### Kutipan Dokumen
----

Sudah menjadi rahasia umum bahwa anti rokok sangat membenci rokok. Sebagaimana dogma anti-antian yang lain, para anti rokok menunjukkan sikap yang jelas-jelas melawan, menentang dan memusuhi rokok—sebagai objek yang dibenci. Pertanyannnya: apakah sikap anti terhadap sesuatu harus membunuh nalar dan logika?
Bukan. Saya bukan ingin melarang ketidaksukaan seseorang pada sesuatu. Saya pun punya sikap anti terhadap suatu hal. Pada drakor (drama Korea), misalnya, saya sangat anti. Apakah saya harus membenci semua K-popers se-dunia? Apakah saya harus berupaya keras agar film drakor dihapuskan dari muka bumi? Ya, jelas tidak.
Sah-sah saja jika kita tidak menyukai sesuatu. Tapi, kebencian yang berlarut akan berpotensi mengaburkan akal sehat. Seperti yang berulang kali ditunjukan oleh para anti rokok. Mereka sering menuntut kenaikan cukai rokok. Bagi mereka harga rokok harus dinaikan setinggi-tingginya untuk membuat para perokok insaf. Iya, insaf. Argumentasi ini, menurut saya, hanya lahir dari akal yang kurang sehat.
Merokok, oleh mereka dikategorikan sebagai suatu dosa hingga mereka berinisiatif untuk mengembalikan para perokok ke jalan yang benar dengan mendorong harga rokok yang mahal agar tak terbeli. Lalu, bagaimana pandangan mereka tentang pemuka agama yang merokok? Mau menyuruh insaf? Halaah.. makin gak sehat.
“Dan janganlah kebencianmu terhadap suatu kaum membuatmu tidak berlaku adil.”
Beberapa hari lalu, Komnas Pengendalian Tembakau dan Pusat Kajian Jaminan Sosial Universitas Indonesia (PKJS-UI) merilis hasil survei terkait dukungan publik terhadap kenaikan harga rokok. Menurut data yang mereka rilis, 88 persen responden mendukung adanya kenaikan harga rokok. Jangan tanya siapa saja yang jadi responden, mari kita fokus pada argumentasi mereka.

----

### Data yang Ditampilkan
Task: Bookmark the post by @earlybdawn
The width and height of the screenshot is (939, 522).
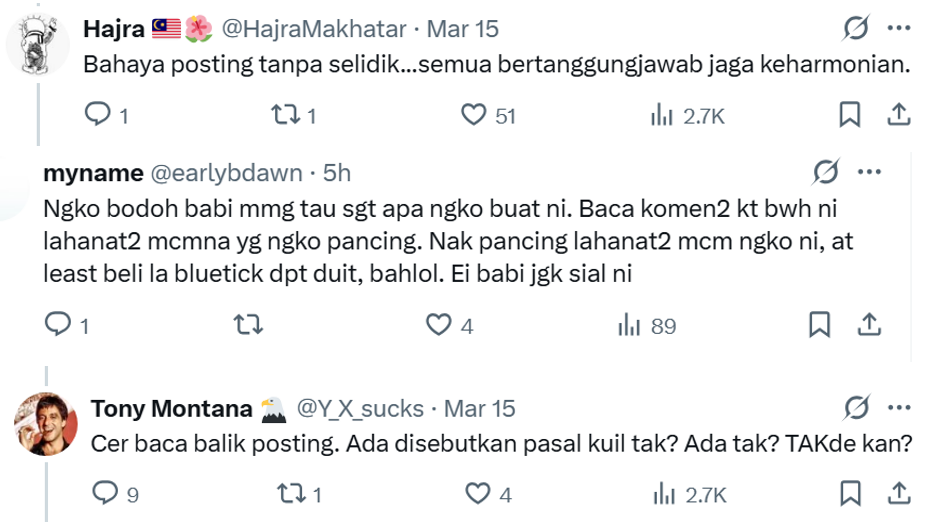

----

### Tugas yang Dikerjakan
Apakah tiap pernyataan berikut sesuai dengan kutipan dokumen tentang sikap anti rokok? Jawab ya atau tidak, lalu kutip kata-kata penentunya persis dari kutipan dokumen. (a) Penulis mengaku sangat anti terhadap drama Korea. (b) Survei Komnas Pengendalian Tembakau dan PKJS-UI mencatat 68 persen responden mendukung kenaikan harga rokok. (c) Para anti rokok sering menuntut penurunan cukai rokok.

### Jawaban Latihan
(a) Ya: "Pada drakor (drama Korea), misalnya, saya sangat anti."
(b) Tidak: "88 persen responden mendukung adanya kenaikan harga rokok."
(c) Tidak: "Mereka sering menuntut kenaikan cukai rokok."